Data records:
Segment Open
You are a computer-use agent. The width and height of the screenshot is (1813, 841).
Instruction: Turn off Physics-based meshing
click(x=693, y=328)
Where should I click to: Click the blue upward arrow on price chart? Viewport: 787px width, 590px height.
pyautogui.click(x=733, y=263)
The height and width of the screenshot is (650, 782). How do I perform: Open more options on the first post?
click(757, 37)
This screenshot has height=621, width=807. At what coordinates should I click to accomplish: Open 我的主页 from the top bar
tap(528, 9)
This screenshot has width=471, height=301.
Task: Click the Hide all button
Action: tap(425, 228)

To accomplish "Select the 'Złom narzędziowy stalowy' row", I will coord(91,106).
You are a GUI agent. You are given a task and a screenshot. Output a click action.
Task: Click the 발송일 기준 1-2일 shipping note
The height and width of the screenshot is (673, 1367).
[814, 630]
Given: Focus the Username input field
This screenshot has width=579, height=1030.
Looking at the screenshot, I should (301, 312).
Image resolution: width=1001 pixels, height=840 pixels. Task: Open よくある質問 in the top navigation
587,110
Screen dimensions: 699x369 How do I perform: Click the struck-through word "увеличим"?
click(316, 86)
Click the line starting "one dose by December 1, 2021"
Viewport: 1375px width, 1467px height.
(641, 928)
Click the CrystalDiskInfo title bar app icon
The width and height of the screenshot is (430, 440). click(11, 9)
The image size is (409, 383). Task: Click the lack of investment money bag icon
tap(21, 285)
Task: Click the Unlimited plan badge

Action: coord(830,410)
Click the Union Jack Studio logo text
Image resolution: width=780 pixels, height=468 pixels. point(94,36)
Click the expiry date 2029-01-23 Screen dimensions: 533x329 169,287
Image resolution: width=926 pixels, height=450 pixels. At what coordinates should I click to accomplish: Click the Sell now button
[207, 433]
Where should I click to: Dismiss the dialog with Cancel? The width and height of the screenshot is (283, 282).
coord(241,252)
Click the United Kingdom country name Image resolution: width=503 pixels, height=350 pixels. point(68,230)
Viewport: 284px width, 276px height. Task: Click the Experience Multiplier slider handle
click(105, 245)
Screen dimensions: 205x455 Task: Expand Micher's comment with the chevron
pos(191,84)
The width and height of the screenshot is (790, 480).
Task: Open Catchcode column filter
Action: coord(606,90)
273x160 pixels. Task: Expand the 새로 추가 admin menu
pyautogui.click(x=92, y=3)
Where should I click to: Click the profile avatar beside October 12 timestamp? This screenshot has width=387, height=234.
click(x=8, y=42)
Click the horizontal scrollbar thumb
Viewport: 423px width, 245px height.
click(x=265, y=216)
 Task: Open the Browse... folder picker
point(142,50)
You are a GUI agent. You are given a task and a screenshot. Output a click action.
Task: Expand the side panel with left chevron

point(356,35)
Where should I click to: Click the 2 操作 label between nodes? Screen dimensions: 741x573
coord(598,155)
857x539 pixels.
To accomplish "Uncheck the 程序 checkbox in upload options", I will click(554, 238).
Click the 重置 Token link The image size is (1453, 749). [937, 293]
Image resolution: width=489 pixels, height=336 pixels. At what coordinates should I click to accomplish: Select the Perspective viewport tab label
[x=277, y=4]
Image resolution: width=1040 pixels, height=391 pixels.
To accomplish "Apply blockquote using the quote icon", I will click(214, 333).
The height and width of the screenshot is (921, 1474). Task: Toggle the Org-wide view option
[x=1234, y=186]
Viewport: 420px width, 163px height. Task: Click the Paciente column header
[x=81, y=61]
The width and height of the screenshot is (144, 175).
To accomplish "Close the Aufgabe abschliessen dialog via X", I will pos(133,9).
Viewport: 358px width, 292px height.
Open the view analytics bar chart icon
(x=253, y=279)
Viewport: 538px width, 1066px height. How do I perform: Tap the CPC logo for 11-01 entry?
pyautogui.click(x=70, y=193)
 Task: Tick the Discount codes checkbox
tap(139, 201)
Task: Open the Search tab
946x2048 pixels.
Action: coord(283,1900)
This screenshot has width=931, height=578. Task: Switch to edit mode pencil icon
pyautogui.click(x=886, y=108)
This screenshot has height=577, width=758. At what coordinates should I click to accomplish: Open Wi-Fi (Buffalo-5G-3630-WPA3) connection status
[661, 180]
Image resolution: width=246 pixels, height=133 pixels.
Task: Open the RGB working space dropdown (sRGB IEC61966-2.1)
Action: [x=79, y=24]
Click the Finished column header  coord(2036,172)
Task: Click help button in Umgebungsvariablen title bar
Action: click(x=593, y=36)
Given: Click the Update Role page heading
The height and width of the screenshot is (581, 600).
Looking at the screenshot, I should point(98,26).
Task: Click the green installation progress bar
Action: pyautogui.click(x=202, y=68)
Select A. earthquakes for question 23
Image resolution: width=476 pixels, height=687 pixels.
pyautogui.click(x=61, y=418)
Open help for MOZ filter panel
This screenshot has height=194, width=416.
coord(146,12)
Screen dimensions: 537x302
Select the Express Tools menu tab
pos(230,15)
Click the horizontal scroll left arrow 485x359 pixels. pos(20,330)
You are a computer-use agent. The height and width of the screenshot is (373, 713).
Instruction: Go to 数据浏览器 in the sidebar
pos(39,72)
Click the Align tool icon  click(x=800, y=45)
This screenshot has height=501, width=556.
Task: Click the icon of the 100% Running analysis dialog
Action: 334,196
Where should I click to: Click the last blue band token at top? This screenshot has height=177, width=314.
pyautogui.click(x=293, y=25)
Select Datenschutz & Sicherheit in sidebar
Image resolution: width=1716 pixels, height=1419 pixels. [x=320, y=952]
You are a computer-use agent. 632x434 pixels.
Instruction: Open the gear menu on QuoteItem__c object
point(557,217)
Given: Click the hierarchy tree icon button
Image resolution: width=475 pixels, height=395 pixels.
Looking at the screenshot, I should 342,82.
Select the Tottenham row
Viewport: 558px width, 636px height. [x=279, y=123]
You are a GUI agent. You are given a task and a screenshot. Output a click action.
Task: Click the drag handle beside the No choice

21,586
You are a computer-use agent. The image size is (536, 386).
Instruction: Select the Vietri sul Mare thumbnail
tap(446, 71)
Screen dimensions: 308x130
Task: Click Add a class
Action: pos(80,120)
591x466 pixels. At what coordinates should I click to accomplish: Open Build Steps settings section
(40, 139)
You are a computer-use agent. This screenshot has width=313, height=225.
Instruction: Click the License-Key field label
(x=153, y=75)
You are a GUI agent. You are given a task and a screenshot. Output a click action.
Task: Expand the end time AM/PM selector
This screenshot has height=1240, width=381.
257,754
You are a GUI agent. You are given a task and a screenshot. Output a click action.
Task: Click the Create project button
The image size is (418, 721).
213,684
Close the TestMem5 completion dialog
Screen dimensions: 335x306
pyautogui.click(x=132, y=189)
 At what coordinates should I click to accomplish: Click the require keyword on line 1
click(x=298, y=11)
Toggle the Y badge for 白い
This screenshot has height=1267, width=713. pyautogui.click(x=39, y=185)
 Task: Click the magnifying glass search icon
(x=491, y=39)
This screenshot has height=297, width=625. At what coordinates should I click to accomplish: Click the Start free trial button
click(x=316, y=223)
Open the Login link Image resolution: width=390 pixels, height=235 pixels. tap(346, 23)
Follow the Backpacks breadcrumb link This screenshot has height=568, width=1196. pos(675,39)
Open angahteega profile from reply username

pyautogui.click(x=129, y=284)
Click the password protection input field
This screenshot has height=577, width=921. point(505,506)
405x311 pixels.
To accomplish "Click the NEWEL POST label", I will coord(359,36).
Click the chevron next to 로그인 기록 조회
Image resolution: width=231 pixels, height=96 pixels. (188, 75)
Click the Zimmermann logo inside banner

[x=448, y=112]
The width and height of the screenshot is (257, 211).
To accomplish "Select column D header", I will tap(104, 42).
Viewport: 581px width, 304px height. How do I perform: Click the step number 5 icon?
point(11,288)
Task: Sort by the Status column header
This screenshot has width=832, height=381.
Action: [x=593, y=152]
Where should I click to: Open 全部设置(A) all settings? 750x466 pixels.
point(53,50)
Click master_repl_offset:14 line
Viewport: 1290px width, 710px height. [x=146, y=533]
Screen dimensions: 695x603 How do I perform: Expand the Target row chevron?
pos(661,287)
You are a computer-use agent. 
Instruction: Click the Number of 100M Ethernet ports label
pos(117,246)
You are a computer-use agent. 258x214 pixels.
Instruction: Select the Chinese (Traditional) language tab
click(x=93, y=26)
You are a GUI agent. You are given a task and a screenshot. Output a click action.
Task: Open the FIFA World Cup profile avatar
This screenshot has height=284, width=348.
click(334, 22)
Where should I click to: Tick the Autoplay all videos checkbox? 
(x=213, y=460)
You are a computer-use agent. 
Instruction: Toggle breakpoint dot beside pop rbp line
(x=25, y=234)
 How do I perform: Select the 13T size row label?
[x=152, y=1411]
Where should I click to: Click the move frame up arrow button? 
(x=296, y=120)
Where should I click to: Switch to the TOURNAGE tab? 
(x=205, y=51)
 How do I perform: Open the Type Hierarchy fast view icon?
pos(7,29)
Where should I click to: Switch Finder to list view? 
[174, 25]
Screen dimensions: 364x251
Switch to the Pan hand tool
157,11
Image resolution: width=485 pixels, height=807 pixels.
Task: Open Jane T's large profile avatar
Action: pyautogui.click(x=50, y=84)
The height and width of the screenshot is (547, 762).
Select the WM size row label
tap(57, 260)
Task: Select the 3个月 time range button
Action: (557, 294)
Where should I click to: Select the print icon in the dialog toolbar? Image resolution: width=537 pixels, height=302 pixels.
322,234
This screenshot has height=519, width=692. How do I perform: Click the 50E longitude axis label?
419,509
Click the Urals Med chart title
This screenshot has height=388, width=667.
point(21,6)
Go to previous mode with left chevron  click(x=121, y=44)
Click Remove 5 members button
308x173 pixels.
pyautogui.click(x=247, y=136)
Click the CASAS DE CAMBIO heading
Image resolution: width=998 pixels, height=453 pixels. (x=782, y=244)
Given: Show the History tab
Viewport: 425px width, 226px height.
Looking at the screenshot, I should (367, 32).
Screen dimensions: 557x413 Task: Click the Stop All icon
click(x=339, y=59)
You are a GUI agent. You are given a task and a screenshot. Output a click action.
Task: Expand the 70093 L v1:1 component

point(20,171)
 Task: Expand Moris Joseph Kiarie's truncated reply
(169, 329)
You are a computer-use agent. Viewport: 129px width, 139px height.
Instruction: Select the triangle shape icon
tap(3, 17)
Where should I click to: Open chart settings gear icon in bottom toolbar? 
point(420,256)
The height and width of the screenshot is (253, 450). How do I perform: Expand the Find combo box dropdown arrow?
Segment Closed
What this task involves: Give the exact lines, and only those, from the line containing "405x311 pixels." through the line containing "You are a computer-use agent. 258x214 pixels." in the entries above.

Your response:
405x311 pixels.
To accomplish "Click the NEWEL POST label", I will coord(359,36).
Click the chevron next to 로그인 기록 조회
Image resolution: width=231 pixels, height=96 pixels. (188, 75)
Click the Zimmermann logo inside banner

[x=448, y=112]
The width and height of the screenshot is (257, 211).
To accomplish "Select column D header", I will tap(104, 42).
Viewport: 581px width, 304px height. How do I perform: Click the step number 5 icon?
point(11,288)
Task: Sort by the Status column header
This screenshot has width=832, height=381.
Action: [x=593, y=152]
Where should I click to: Open 全部设置(A) all settings? 750x466 pixels.
point(53,50)
Click master_repl_offset:14 line
Viewport: 1290px width, 710px height. [x=146, y=533]
Screen dimensions: 695x603 How do I perform: Expand the Target row chevron?
pos(661,287)
You are a computer-use agent. 
Instruction: Click the Number of 100M Ethernet ports label
pos(117,246)
You are a computer-use agent. 258x214 pixels.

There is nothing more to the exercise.